A section of North Tonawanda’s waterfront will soon be transformed into new office space for a multi-million-dollar philanthropic organization.
The East Hill Foundation, run by the family of Wilson Greatbatch, the inventor of the pacemaker, will shift its offices from Akron and Williamsville to a single locale along River Road.
On Monday, members of the foundation and politicians met inside a building that has served as the Island Street Boatyard for some years.
With a distinct hole already dug out in the center of the building and the standard gold-colored shovels in place, the ground-breaking officially launched the venture, which is set for completion by January.
And when it is finished, officials say the project will represent another step forward for North Tonawanda’s ever more ambitious development goals.
Ami Greatbatch, vice president of East Hill, said it has been a dream of hers to bring the organization to the shores of the city where she grew up.
While the foundation is involved with a plethora of worthy causes, the initial plan is to offer organizations the opportunity to learn grant-writing initiatives, which Greatbatch said will leave them with the tools to reign in their own funding rather than simply relying on a one-time donation, making the foundation “a catalyst for change.”
“It will teach them to fish rather than give them fish to eat,” Greatbatch said.
The idea has been in the works for several years while planners say they had to circumvent zoning laws and other bureaucratic processes. Now that’s those hurdles are nearing an end, construction to revamp the future office building is next, before staff members take their positions inside the finished product.
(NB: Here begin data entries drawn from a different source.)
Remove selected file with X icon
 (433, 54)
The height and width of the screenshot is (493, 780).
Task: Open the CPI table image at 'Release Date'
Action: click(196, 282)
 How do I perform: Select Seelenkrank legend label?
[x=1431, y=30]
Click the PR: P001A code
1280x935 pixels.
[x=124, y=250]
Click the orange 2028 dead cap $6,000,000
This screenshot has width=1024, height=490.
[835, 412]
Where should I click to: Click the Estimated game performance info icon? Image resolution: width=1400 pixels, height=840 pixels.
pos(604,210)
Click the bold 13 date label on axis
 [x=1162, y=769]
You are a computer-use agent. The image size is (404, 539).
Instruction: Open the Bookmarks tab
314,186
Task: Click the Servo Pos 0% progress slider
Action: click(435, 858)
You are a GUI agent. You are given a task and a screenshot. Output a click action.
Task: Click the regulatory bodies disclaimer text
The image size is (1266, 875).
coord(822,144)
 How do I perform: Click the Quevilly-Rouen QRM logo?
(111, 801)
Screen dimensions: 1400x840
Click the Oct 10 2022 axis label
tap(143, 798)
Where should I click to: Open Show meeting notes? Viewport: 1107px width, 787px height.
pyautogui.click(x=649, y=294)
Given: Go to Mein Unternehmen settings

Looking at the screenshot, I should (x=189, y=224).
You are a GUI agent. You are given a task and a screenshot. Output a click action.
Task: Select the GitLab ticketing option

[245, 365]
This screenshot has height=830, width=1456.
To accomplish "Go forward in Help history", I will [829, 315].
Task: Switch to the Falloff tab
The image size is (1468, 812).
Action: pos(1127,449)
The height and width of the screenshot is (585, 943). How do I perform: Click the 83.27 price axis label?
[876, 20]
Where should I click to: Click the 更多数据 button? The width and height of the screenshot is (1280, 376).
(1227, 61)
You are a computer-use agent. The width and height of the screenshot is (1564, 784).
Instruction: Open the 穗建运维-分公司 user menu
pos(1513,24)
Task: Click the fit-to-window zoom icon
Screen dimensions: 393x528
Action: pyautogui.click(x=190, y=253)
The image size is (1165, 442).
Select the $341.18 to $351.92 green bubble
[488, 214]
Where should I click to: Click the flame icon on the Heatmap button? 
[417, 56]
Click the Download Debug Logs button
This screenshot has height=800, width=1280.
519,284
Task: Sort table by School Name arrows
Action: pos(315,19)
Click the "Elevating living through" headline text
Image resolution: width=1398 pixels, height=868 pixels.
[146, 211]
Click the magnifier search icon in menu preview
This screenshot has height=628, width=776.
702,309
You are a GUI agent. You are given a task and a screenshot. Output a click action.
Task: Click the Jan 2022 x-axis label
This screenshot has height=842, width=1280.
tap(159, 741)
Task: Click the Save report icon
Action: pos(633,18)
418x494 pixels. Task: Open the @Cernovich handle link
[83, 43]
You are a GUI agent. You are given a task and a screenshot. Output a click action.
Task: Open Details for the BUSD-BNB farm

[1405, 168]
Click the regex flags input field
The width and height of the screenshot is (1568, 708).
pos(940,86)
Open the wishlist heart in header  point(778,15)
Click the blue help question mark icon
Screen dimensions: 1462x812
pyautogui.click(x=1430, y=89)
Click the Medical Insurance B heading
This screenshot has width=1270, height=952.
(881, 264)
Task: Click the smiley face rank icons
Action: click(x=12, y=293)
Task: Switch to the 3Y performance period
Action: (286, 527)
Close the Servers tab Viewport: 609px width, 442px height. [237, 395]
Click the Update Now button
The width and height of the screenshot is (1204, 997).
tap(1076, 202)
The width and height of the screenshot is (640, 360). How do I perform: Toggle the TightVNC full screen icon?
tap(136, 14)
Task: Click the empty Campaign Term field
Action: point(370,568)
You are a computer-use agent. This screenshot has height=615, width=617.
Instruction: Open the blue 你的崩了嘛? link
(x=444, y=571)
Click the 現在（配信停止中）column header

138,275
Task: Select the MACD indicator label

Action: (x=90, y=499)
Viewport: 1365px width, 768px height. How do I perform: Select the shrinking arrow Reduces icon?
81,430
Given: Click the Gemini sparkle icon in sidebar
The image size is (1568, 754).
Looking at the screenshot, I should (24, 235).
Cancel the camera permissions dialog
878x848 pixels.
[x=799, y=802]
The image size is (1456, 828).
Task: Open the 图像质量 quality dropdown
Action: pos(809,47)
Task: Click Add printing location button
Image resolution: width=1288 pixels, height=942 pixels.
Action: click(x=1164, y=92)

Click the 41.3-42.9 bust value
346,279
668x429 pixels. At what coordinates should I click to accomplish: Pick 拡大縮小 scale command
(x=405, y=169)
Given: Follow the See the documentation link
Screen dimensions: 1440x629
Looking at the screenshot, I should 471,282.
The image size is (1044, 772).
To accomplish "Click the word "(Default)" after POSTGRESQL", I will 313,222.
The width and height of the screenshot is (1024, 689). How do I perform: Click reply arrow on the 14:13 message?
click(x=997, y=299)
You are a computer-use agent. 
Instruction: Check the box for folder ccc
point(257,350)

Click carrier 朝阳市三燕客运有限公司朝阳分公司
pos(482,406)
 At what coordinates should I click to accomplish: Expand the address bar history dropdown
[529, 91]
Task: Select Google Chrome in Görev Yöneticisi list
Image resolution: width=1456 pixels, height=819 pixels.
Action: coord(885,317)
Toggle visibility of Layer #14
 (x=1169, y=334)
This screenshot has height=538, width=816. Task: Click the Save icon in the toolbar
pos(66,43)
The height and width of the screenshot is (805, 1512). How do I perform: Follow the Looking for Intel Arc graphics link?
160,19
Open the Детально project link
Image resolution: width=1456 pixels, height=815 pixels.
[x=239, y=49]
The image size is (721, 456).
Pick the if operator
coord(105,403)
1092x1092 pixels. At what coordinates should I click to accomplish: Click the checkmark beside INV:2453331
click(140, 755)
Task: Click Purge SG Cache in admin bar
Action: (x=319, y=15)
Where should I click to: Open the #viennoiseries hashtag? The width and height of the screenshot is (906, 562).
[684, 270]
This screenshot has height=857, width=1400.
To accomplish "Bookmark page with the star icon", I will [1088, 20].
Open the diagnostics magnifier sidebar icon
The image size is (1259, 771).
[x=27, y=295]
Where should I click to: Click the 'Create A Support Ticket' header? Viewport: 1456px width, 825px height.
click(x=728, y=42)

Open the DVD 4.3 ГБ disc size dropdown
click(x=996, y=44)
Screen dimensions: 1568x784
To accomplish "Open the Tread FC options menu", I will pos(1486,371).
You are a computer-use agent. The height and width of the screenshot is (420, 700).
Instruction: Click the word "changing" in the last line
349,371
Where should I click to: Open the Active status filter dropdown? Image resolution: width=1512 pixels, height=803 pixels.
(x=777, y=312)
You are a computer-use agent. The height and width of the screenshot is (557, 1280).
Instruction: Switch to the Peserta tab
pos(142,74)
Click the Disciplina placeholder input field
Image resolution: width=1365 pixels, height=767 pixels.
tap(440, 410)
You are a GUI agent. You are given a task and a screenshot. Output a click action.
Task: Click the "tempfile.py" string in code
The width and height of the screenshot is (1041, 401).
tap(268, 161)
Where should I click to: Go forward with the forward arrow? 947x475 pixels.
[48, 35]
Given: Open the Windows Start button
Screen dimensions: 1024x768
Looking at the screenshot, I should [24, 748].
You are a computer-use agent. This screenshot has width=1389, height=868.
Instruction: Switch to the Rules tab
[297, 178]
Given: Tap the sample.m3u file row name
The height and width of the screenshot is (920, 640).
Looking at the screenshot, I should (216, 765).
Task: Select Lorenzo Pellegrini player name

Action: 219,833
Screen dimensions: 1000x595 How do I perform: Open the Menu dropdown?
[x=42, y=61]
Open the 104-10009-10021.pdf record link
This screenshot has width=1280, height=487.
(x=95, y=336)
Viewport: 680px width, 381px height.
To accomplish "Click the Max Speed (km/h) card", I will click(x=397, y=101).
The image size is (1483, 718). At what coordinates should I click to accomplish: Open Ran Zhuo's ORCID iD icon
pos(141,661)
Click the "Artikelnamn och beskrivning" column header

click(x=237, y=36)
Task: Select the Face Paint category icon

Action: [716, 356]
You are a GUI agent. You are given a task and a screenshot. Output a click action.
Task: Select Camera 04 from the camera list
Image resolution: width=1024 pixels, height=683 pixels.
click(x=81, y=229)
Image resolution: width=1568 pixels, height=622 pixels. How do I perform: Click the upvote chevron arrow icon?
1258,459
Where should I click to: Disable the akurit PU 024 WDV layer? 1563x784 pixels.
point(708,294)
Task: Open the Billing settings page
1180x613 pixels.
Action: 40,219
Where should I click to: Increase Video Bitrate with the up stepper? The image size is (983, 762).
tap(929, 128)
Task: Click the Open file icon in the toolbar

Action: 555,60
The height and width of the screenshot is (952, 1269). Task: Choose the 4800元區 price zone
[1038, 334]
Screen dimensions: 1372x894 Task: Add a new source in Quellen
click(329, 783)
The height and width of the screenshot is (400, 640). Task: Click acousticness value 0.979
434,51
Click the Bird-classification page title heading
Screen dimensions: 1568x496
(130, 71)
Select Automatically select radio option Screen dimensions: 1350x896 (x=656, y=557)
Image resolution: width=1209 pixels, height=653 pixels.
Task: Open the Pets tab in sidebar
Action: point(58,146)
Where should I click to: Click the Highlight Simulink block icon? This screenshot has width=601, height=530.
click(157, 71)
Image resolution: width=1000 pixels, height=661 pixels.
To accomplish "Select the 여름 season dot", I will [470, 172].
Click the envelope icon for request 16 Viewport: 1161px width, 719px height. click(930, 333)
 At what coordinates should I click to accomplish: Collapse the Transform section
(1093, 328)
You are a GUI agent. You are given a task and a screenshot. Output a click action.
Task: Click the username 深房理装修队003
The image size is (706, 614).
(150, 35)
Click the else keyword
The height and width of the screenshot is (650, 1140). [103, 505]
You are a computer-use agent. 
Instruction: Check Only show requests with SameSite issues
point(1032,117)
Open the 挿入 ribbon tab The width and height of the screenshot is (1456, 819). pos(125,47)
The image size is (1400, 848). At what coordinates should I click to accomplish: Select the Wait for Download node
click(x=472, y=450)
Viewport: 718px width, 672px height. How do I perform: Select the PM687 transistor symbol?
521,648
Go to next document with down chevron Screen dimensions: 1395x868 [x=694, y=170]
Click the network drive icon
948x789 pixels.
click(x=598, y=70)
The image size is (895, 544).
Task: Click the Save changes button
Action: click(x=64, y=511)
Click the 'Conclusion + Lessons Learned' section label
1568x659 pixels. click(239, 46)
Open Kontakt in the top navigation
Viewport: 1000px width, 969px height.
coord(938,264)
The foundation will also become more accessible to a variety of organizations, most notably including the Buffalo Niagara Riverkeeper, which has already been allowed access to the property for tours of the waterfront.
But in addition to that, East Hill will also be putting a focus on the Tonawandas in large part due to its closer proximity and the family’s connection to the community.
Kenneth J. Dulian, 34, who is Greatbatch’s son and the project manager for the sustainable funding initiative, graduated from North Tonawanda High School in 1997.
He will be a key figure in the foundation’s community outreach efforts and has a slate of plans including environmental initiatives, a focus on the waterfront and a direct connection to the many not-for-profits serving the region — all ideas he sees as being important to the next generation of philanthropists.
Dulian said giving non-profits the ability to better conduct their funding initiatives has proven to bring in three times the resources that one-time donations typically would, which is part of the reason it will be a central focus of the foundation.
The foundation, which has been in existence for more than 25 years, has already dabbled with the concept, with plans to expand it next year.
Dulian said plans are also in the works to use the property, which includes a towering life-sized lighthouse, for special events and other gatherings.
“We look forward to bringing that to the community,” he said.